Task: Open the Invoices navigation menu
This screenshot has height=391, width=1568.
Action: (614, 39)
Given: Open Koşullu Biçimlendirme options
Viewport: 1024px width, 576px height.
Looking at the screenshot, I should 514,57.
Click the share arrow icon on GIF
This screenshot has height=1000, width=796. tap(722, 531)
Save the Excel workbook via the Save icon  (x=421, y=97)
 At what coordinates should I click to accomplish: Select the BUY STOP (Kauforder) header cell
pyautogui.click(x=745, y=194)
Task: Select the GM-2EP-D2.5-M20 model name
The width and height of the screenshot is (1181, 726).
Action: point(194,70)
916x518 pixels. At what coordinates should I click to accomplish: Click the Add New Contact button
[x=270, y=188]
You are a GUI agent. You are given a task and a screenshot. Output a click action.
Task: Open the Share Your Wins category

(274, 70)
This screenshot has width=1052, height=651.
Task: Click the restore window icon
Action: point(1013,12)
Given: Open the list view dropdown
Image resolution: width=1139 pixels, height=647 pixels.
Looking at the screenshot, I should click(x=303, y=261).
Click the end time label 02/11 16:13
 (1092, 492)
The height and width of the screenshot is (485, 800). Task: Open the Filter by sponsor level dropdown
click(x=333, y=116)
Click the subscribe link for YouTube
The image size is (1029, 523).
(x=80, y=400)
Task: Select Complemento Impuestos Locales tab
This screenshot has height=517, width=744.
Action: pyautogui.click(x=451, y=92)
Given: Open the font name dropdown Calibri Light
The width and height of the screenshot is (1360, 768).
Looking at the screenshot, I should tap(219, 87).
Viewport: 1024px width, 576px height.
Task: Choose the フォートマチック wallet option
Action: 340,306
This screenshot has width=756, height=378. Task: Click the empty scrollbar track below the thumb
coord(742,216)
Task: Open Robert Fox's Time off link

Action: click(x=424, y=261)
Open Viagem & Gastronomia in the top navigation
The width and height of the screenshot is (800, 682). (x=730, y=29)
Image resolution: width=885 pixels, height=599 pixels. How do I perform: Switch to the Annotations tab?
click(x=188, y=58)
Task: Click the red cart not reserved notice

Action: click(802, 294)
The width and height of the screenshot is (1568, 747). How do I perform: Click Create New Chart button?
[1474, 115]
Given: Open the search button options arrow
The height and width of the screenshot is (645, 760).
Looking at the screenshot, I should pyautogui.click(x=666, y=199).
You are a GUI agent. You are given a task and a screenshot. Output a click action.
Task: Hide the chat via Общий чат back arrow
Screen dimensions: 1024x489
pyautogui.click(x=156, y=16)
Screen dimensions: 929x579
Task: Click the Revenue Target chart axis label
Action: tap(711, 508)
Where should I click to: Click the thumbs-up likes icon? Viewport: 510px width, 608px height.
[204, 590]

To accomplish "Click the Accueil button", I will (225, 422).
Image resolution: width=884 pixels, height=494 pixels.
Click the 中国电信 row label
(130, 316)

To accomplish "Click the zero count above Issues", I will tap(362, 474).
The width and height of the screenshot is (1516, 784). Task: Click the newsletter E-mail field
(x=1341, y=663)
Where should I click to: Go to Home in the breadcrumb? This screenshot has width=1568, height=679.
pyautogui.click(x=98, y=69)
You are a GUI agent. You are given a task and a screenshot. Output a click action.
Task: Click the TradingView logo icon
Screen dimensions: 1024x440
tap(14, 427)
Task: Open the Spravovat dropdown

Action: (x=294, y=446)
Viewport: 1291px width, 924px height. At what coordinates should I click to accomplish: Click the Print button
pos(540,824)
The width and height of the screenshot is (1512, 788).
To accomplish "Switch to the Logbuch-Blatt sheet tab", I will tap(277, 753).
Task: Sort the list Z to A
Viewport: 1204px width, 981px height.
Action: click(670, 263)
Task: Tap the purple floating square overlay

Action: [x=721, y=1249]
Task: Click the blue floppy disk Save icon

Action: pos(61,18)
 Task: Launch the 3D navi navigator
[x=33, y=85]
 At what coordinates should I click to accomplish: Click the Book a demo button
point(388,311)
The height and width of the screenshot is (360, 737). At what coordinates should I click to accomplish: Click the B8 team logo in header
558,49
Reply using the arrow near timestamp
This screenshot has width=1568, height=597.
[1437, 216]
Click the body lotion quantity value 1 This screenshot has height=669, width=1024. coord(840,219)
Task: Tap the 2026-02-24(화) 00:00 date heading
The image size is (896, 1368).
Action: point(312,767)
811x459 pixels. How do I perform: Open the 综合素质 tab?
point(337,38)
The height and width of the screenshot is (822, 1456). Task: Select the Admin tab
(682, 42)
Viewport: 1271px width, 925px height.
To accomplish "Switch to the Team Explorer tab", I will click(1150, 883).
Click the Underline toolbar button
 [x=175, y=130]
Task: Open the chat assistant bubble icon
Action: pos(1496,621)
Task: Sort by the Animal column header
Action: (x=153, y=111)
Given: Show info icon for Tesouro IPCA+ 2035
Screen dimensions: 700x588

**WHAT YOU HAVE TO DO**
Go through the listing and copy each line with the string "options".

**REPLY**
Given: Open Koşullu Biçimlendirme options
Given: Open the search button options arrow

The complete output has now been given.